• Task statement: Your copy should run exactly from the line containing "Where should I click to: Click 'are" to the last line of the entries below, and it should include no pictures.

-- Opening Marker --

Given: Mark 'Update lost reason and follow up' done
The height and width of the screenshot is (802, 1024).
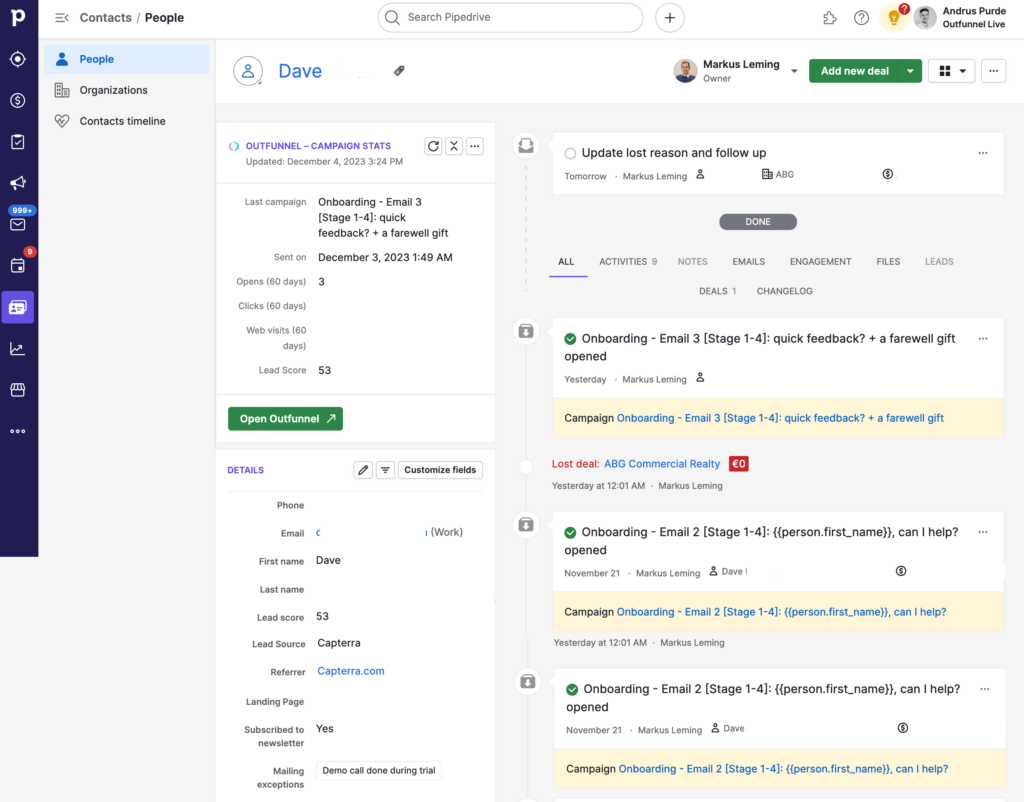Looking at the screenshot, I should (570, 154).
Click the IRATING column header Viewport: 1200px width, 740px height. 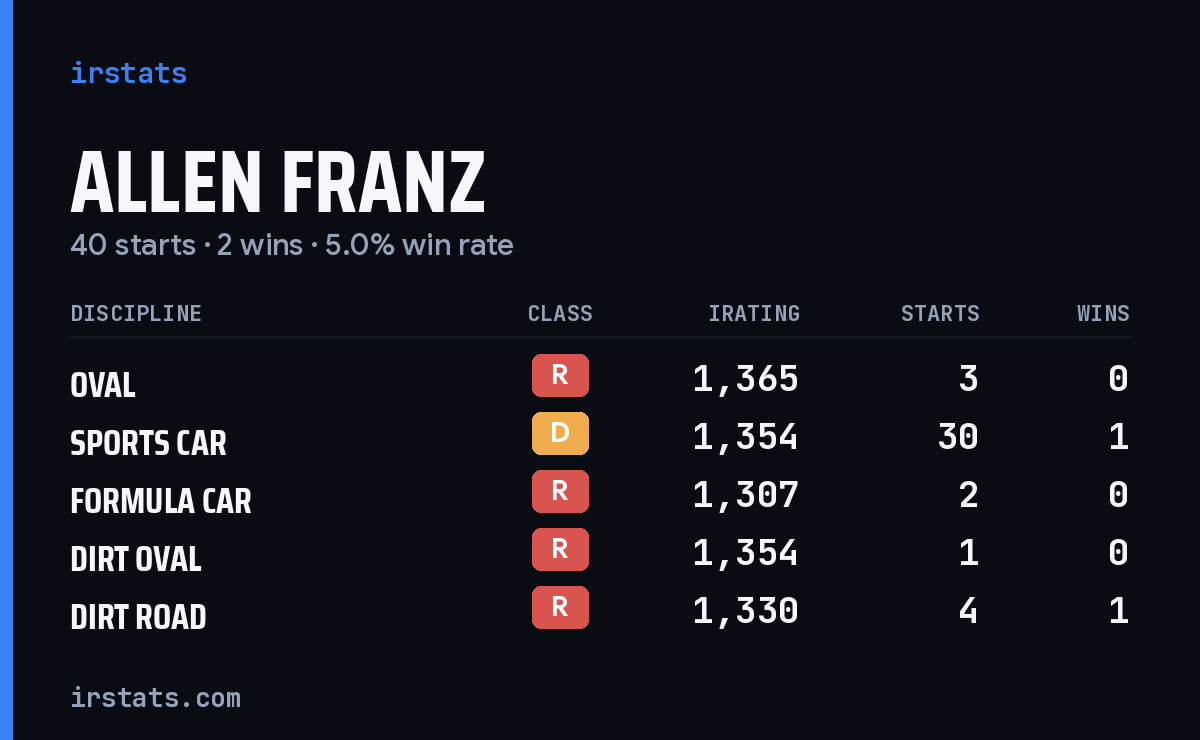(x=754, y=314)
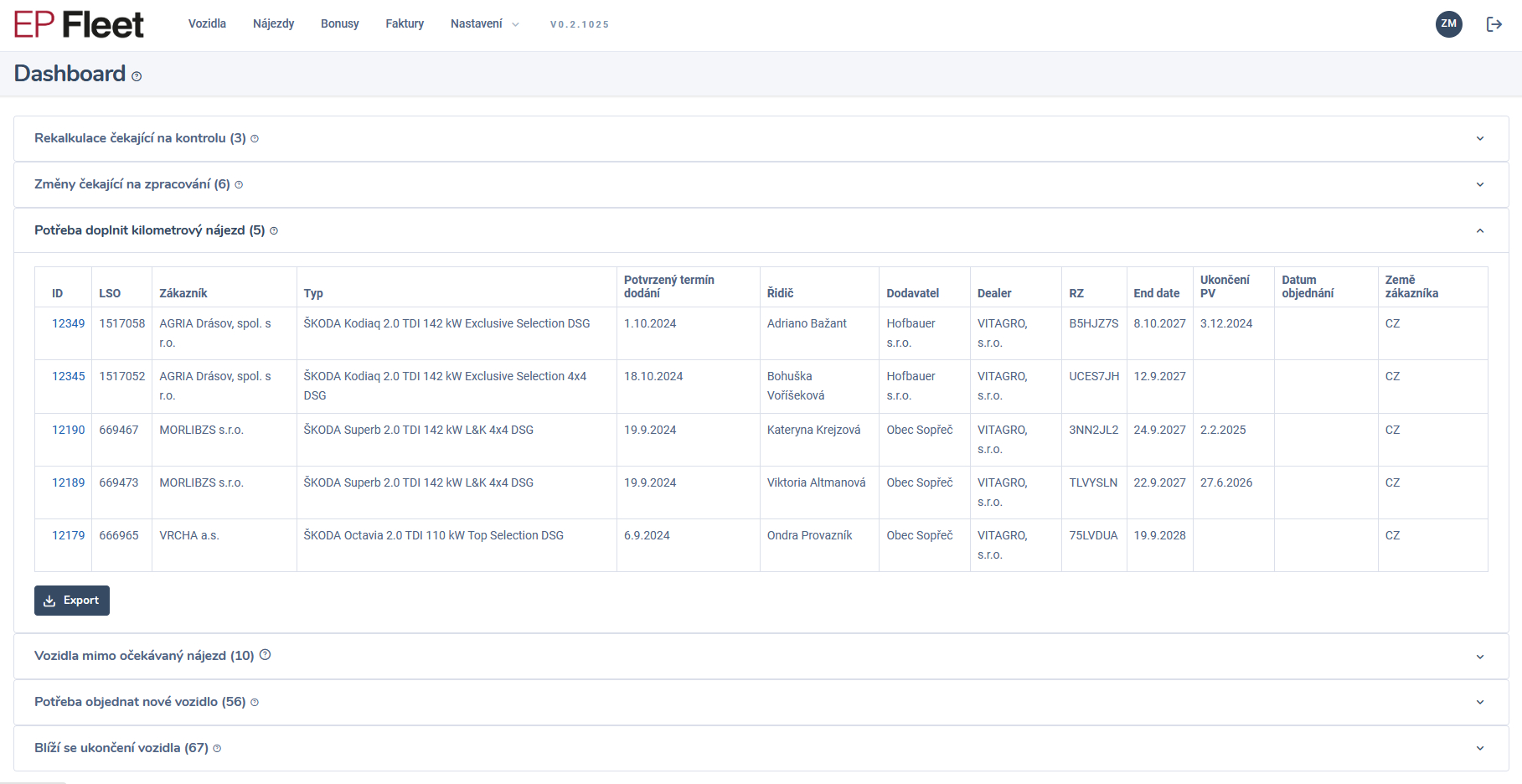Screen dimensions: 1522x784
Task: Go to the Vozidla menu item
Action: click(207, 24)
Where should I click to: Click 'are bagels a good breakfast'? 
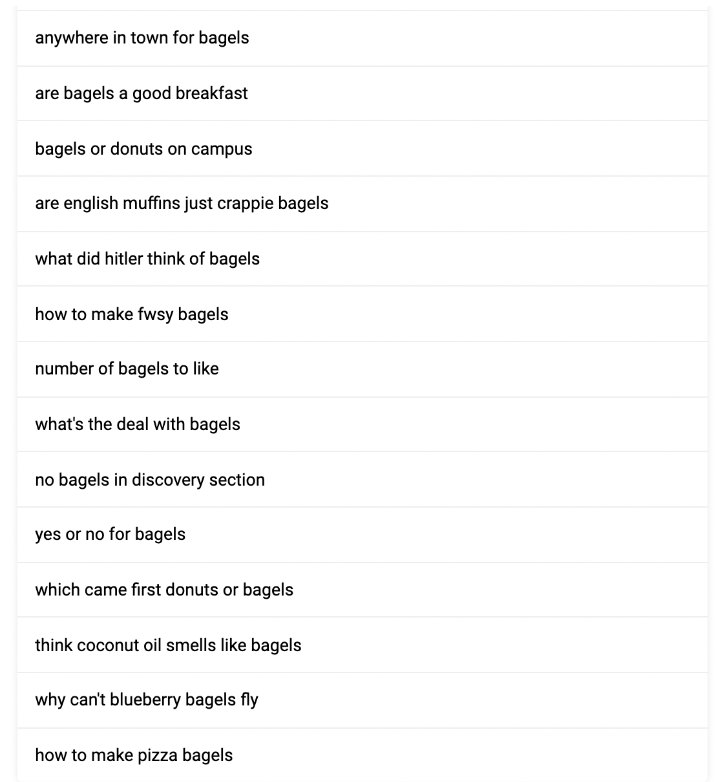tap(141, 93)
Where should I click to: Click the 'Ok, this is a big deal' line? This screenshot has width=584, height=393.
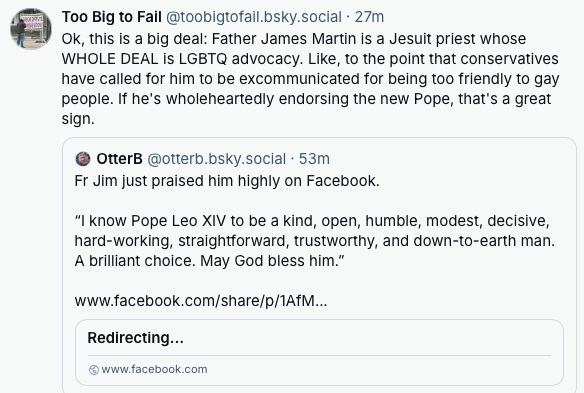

-- Closing Marker --

• Solution:
Where should I click to: Click 'are bagels a good breakfast'? 
tap(141, 93)
Where should I click to: Click the 'Ok, this is a big deal' line? This screenshot has width=584, height=393.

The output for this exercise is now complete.